Start of Selected passage
I understand you two first met because Rosemarie was a fan of “Humpday”?
Rosemarie DeWitt: I was a huge fan of “Humpday,” so much so that I grabbed Mark Duplass in an airport in New Orleans at one in the morning to tell him so.
Lynn Shelton: Thank God she was, because when it came time to cast “Your Sister’s Sister,” I called her two and a half days before we were supposed to shoot. We had an actress drop out and needed a replacement quickly. When I thought of Rose, she went right to the top of my list. And Mark said, “I think she’ll say yes because she accosted me in an airport once and told me she loves ‘Humpday.’ ”
DeWitt: I even got a call from the actress who had to drop out, and she said, “You’re going to get offered this really cool thing, and I’m so heartbroken I can’t do it. Just say yes.” The catch was I was shooting the second season of “United States of Tara.” I had to go to my producers and ask them to move the schedule, and to their credit, they did. So I shot two episodes of “Tara” and the entire movie in two weeks. I remember one morning flying up from L.A. on a little seaplane, and it was so dark and foggy, and I thought, “If something happens to my pilot, this is it. I’m doing all this for a movie I’m making $100 a day for and there’s no script.” But I was so in love with everyone, I had to do it.
Lynn’s films are known for her improvised dialogue. Rosemarie, was that intimidating to attempt?
DeWitt: I’d improvised before, but I’d say pretty unsuccessfully. Some things on “Your Sister’s Sister” were very laid out. Then sometimes it would be “The three of them have dinner and talk about life.” It was a new way of working; your brain would get a little fried because you’d think, “Did we already make this point in that other scene? Oh, we didn’t, so now we have to find a way to work that in.” Lynn and Mark have done this before, so they were great coaches.
Shelton: Improvising is stressful. It’s stressful for the actors and for me to be writing words on set. It’s terrifying to be flying without a net.
DeWitt: It’s exhausting but it’s great. You just get out of your own way and serve the moment. I can’t wait to do it again.
But “Touchy Feely” is scripted?
DeWitt: It’s scripted, but there’s room to improvise if you have an inspired idea.
Shelton: What’s interesting is my very first film, which nobody has seen, was scripted. That experience pushed me towards wanting to completely not have writing on the page. I feel like “Touchy Feely” is me coming full circle back to my initial impulses as a filmmaker but knowing a little bit more what I’m doing.
What else is unique about the way your films are shot?
DeWitt: The way Lynn works, she shoots cross coverage a lot of the time, with two people talking and being filmed at the same time. [She’s] ruined me because now I’ll be on movies and say, “Can’t you shoot both of us at the same time?” Also when you work with Lynn, you’re not waiting and waiting for lighting and equipment to be set up. To get to work this way and have the moment live is amazing.
End of Selected passage
Start of Data shown
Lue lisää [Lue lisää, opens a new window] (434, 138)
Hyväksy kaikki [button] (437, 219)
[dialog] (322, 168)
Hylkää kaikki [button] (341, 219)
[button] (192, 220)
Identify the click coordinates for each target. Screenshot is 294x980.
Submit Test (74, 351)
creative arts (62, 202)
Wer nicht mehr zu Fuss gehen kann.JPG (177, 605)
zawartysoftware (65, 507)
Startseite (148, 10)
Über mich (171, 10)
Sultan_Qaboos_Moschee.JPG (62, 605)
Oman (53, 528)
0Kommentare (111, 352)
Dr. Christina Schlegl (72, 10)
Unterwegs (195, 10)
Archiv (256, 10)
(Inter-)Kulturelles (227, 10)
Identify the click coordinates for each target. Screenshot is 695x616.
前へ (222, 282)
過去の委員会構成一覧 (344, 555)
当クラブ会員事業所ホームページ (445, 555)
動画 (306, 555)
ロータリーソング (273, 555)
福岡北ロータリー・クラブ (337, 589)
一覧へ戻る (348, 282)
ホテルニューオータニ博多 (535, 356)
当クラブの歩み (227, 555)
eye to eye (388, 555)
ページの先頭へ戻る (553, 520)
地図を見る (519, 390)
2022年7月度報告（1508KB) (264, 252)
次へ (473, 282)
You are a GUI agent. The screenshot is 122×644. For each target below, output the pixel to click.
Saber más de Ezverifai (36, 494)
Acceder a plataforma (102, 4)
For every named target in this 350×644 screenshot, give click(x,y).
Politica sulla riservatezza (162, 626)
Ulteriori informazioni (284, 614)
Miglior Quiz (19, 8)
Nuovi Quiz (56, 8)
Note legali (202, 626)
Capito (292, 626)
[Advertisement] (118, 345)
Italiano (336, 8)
End of Data shown
Start of Data shown
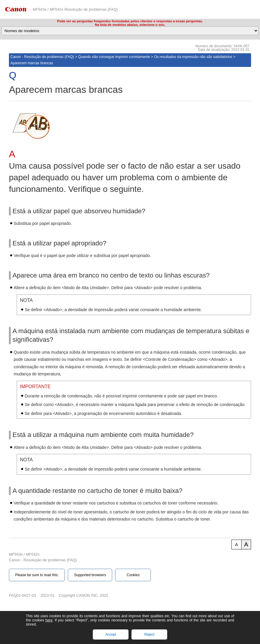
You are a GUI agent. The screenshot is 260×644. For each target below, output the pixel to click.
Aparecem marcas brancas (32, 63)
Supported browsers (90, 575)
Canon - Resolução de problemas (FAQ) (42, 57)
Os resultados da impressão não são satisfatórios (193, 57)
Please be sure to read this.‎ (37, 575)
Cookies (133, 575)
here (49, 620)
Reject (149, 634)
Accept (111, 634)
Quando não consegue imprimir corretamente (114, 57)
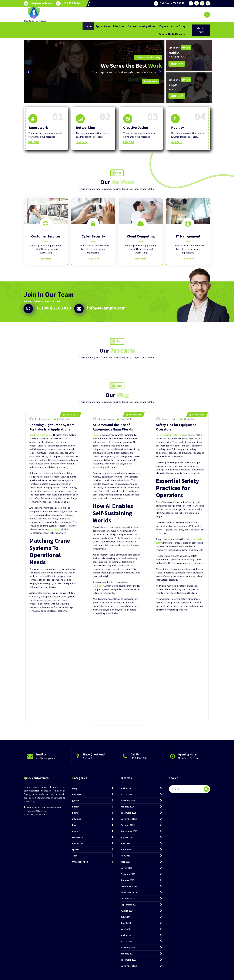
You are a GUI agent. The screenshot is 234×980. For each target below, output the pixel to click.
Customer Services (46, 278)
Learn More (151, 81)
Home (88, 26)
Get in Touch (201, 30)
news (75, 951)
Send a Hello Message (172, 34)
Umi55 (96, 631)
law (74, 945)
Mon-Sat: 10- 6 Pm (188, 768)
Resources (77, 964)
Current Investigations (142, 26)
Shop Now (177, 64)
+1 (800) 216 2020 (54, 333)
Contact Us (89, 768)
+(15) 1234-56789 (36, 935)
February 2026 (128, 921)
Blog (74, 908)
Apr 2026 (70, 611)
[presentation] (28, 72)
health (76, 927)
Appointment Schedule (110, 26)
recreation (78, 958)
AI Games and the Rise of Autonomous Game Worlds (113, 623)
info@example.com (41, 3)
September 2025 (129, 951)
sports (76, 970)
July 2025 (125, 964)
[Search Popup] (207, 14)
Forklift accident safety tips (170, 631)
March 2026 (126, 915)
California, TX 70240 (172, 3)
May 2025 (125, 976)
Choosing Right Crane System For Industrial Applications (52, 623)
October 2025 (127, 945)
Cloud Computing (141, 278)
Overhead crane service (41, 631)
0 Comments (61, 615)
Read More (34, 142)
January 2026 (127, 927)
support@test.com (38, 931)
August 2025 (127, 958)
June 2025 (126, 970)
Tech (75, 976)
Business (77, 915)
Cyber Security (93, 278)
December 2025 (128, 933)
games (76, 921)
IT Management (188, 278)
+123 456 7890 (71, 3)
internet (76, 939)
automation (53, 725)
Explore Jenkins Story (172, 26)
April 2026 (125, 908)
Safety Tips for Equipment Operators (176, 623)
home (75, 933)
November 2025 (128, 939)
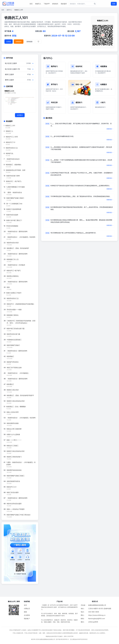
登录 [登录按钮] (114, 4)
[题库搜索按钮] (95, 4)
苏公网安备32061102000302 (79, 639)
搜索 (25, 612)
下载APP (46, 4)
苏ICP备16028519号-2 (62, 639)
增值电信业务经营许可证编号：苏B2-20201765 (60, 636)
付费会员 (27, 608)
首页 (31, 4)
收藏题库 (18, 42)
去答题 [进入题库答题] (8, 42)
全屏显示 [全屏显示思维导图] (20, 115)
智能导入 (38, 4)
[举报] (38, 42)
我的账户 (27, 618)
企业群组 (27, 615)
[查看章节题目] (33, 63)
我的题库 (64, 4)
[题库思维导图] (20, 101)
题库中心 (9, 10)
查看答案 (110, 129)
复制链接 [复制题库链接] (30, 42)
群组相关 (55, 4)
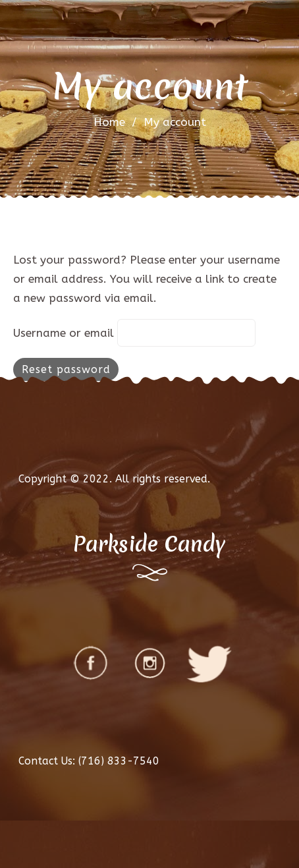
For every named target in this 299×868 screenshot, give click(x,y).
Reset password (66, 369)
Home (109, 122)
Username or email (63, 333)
End of Data shown
## Short problem A:
Repeat everything in the interview from "Shelton: Improvising is" down to "an inspired idea.".
## Short problem B:
Locate each row that contains the string "button" and copy those rows.
The interview and the rows have nothing to do with each other.

## Written reply A:
Shelton: Improvising is stressful. It’s stressful for the actors and for me to be writing words on set. It’s terrifying to be flying without a net.
DeWitt: It’s exhausting but it’s great. You just get out of your own way and serve the moment. I can’t wait to do it again.
But “Touchy Feely” is scripted?
DeWitt: It’s scripted, but there’s room to improvise if you have an inspired idea.

## Written reply B:
Hyväksy kaikki [button] (437, 219)
Hylkää kaikki [button] (341, 219)
[button] (192, 220)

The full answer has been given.